::: THE INPUT :::

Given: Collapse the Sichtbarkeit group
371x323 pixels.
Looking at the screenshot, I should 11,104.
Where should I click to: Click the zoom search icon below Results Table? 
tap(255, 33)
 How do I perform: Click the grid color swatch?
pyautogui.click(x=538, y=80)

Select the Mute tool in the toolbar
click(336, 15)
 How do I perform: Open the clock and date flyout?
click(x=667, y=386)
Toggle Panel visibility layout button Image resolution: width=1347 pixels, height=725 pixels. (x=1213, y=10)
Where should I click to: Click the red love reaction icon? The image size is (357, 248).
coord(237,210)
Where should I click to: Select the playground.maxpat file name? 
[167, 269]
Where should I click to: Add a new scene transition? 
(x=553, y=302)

:::

• **GOAL**: Reproduce all of the material above word for word, with nothing changed or left out.

• **FULL RESPONSE**:
Given: Collapse the Sichtbarkeit group
371x323 pixels.
Looking at the screenshot, I should 11,104.
Where should I click to: Click the zoom search icon below Results Table? 
tap(255, 33)
 How do I perform: Click the grid color swatch?
pyautogui.click(x=538, y=80)

Select the Mute tool in the toolbar
click(336, 15)
 How do I perform: Open the clock and date flyout?
click(x=667, y=386)
Toggle Panel visibility layout button Image resolution: width=1347 pixels, height=725 pixels. (x=1213, y=10)
Where should I click to: Click the red love reaction icon? The image size is (357, 248).
coord(237,210)
Where should I click to: Select the playground.maxpat file name? 
[167, 269]
Where should I click to: Add a new scene transition? 
(x=553, y=302)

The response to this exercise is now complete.